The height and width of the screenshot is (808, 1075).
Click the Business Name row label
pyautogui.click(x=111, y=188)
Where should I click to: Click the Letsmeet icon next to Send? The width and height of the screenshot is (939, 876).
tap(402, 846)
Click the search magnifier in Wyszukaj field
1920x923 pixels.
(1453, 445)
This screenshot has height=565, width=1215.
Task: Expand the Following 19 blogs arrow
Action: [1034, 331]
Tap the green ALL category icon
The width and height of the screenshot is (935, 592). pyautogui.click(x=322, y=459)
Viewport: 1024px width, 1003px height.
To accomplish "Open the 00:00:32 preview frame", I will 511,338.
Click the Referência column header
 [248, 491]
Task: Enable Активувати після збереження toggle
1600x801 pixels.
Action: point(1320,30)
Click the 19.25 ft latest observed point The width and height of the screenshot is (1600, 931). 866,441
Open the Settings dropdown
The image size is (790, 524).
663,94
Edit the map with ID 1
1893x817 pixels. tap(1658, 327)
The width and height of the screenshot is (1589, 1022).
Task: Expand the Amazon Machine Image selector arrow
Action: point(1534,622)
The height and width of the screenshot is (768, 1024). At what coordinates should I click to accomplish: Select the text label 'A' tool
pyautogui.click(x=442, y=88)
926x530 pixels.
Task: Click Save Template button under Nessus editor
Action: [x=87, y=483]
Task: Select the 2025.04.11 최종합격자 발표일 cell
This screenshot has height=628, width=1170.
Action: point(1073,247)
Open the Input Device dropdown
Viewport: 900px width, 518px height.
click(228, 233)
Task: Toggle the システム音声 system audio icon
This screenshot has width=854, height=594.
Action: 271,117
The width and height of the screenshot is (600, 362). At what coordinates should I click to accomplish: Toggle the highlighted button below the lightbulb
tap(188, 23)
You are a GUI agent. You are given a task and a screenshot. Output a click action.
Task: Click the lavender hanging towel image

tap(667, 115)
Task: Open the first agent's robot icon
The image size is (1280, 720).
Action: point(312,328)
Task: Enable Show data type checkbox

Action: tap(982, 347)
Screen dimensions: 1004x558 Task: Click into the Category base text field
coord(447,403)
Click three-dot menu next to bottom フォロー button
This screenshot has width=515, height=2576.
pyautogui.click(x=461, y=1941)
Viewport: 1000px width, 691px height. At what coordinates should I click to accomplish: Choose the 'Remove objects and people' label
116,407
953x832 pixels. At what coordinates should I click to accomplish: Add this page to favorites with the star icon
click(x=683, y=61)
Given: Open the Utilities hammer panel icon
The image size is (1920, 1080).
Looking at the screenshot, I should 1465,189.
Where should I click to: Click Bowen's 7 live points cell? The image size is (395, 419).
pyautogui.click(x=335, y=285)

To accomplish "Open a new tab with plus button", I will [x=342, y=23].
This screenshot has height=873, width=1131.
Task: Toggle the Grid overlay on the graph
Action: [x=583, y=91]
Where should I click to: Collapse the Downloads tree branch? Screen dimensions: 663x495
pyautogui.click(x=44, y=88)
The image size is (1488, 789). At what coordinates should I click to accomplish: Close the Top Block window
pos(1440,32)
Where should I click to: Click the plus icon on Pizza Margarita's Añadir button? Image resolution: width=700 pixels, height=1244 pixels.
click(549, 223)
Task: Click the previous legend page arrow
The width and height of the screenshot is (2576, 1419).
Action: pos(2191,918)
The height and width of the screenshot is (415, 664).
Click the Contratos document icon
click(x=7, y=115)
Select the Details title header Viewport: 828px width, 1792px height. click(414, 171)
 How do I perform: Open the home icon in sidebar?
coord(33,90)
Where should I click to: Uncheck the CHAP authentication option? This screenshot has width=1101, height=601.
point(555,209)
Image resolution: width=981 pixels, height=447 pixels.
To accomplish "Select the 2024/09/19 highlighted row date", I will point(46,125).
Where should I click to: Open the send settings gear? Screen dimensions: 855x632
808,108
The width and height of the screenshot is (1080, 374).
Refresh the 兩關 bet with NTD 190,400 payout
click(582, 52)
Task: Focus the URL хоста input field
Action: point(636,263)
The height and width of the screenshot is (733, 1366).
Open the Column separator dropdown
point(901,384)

Required task: Copy out the data again verbatim, covering the stretch from the line containing "Click the search magnifier in Wyszukaj field" through the line containing "Action: point(1073,247)", with both of those lines included.

Result of the exercise:
Click the search magnifier in Wyszukaj field
1920x923 pixels.
(1453, 445)
This screenshot has height=565, width=1215.
Task: Expand the Following 19 blogs arrow
Action: [1034, 331]
Tap the green ALL category icon
The width and height of the screenshot is (935, 592). pyautogui.click(x=322, y=459)
Viewport: 1024px width, 1003px height.
To accomplish "Open the 00:00:32 preview frame", I will 511,338.
Click the Referência column header
 [248, 491]
Task: Enable Активувати після збереження toggle
1600x801 pixels.
Action: point(1320,30)
Click the 19.25 ft latest observed point The width and height of the screenshot is (1600, 931). 866,441
Open the Settings dropdown
The image size is (790, 524).
663,94
Edit the map with ID 1
1893x817 pixels. tap(1658, 327)
The width and height of the screenshot is (1589, 1022).
Task: Expand the Amazon Machine Image selector arrow
Action: point(1534,622)
The height and width of the screenshot is (768, 1024). At what coordinates should I click to accomplish: Select the text label 'A' tool
pyautogui.click(x=442, y=88)
926x530 pixels.
Task: Click Save Template button under Nessus editor
Action: [x=87, y=483]
Task: Select the 2025.04.11 최종합격자 발표일 cell
This screenshot has height=628, width=1170.
Action: point(1073,247)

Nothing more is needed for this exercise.